Skip to content
Built by Postindustria. We help teams build agentic production systems.

Testing

NeoGraph pipelines are testable at every level — from individual nodes to full integration runs. Assembly-time validation catches structural errors before any code executes, and the @node decorator makes unit testing natural.

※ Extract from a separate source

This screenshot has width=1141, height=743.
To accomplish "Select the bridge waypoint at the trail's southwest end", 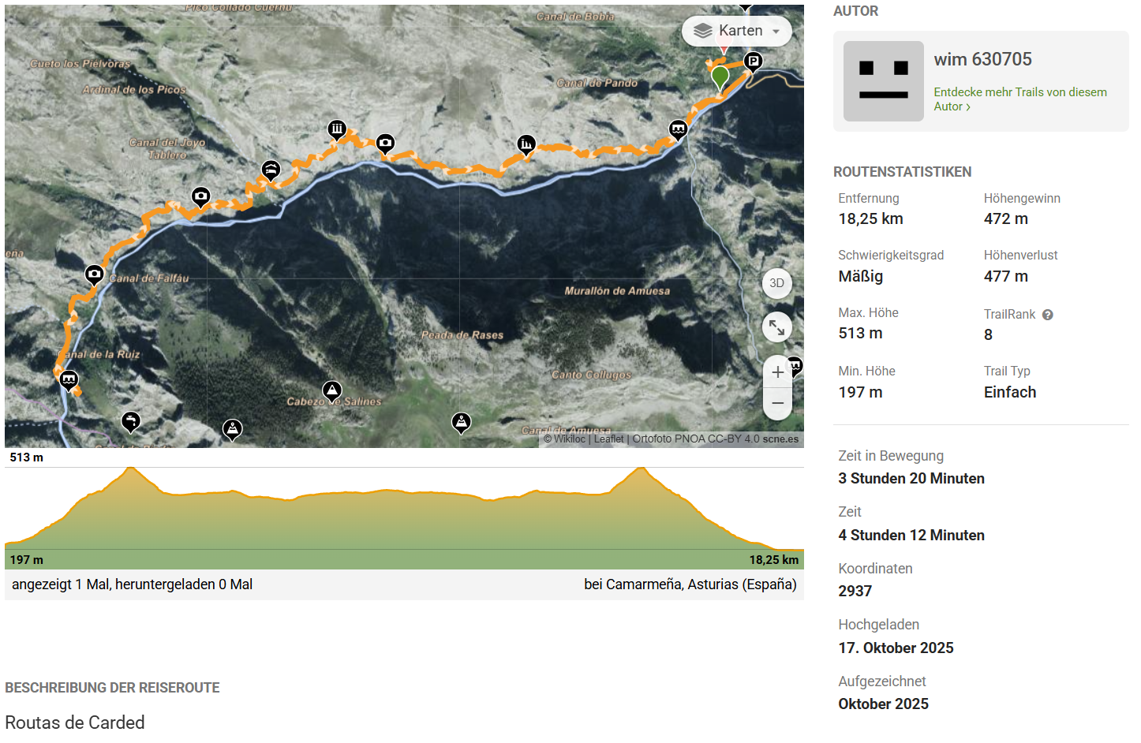I will (x=69, y=379).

The most important testing feature is the one you don’t have to write. When you define a pipeline, the framework validates it immediately:

ConstructError: Node 'verify' in construct 'ingestion' declares
input=ClusterGroup but no upstream produces a compatible value.
upstream producers:
- node 'cluster': Clusters
hint: did you forget to fan out? try
.map(lambda s: s.cluster.groups, key='...')
at my_pipeline.py:42

These checks run at assembly time — when the Construct is instantiated or construct_from_module is called — not when the graph is executed. This means:

  • Type mismatches between nodes are caught at import time.
  • Missing upstream dependencies are flagged with the list of available producers.
  • Self-dependencies and cycles in @node parameter names raise immediately.
  • Fan-out path errors (e.g., Each(over="clusters.groups") where groups is not a list) are validated against Pydantic model fields.
  • Invalid mode configurations (e.g., produce without prompt=) raise ConstructError at decoration time.

This shifts most structural bugs from runtime failures to import-time errors.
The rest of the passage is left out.